The cardinals are well-ordered. The definition you look for, by the way, is called scattered, rather than "discrete".

The reason they are well-ordered is that we use the ordinals to define the cardinals. This is a good thing, because we make a lot of use of this fact, because well-orders are easy to induct over, whereas dense orders are harder to deal with in this aspect.

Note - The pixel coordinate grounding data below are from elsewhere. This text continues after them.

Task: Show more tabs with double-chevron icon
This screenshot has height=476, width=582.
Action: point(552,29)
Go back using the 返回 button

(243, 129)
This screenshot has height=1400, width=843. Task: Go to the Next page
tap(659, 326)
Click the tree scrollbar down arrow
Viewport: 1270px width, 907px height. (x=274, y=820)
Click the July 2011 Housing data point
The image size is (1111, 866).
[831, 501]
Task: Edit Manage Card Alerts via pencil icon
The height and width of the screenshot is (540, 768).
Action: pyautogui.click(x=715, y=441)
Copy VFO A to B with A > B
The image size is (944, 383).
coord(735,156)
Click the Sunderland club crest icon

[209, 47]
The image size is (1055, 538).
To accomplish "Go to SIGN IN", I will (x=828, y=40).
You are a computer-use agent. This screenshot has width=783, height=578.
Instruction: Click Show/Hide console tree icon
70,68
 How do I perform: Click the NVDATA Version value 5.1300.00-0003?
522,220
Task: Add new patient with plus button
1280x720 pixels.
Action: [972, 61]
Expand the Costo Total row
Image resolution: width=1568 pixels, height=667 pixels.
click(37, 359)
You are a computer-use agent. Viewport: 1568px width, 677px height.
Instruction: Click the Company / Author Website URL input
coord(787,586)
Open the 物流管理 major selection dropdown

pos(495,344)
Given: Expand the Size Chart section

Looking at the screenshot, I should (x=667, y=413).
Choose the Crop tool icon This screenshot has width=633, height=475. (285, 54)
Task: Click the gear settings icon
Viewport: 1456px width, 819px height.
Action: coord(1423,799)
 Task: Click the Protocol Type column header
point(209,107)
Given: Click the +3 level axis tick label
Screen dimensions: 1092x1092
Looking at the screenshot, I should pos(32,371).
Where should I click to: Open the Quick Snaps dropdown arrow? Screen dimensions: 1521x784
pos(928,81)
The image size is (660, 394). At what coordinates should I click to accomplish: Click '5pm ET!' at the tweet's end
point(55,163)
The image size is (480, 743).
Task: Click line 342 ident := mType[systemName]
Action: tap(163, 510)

We define the infinite cardinals as particular ordinals as follows:

  • $\aleph_0=\omega$, the least infinite ordinal.
  • $\aleph_{\alpha+1}=\omega_{\alpha+1}$ which is the least ordinal $\delta$ such that $\omega_\alpha<\delta$, and there is no bijection between the two.
  • If $\aleph_\alpha$ were defined for $\alpha<\beta$ for a limit ordinal $\beta$, then $\aleph_\beta=\omega_\beta=\sup\{\omega_\alpha\mid\alpha<\beta\}$.

We have that the function $\alpha\mapsto\aleph_\alpha$ is an order-preserving bijection, so the cardinals have the same properties as the ordinals when it comes to their order.

Using the axiom of choice every set is equipotent with an ordinal, which means that every set can be assigned an $\aleph$ number. Do note that cardinality ignores any other structure you may have associated with a particular set, much like $\Bbb Q$ is countable, but there is no order-preserving bijection between $\Bbb Q$ and $\Bbb N$.

On the other hand, if we ditch the axiom of choice and replace it with its negation then not all the cardinals are ordinals and there is a lot of mess going on there. It is still not necessary that there are things which look like $\Bbb Q$, but it is consistent that there are.

With regards to the successor we have that three main definitions which are equivalent under the axiom of choice are no longer equivalent, and even $\aleph_0$ might have several distinct successors. See my answer here for more details on that last part.

But in those models of $\sf ZF$ where the axiom of choice fails, we hardly know anything about structure of the cardinals. In fact, we know very very very little on the structure of cardinals in arbitrary models of $\sf ZF$. We do know that it can get pretty darn crazy, but that's about that.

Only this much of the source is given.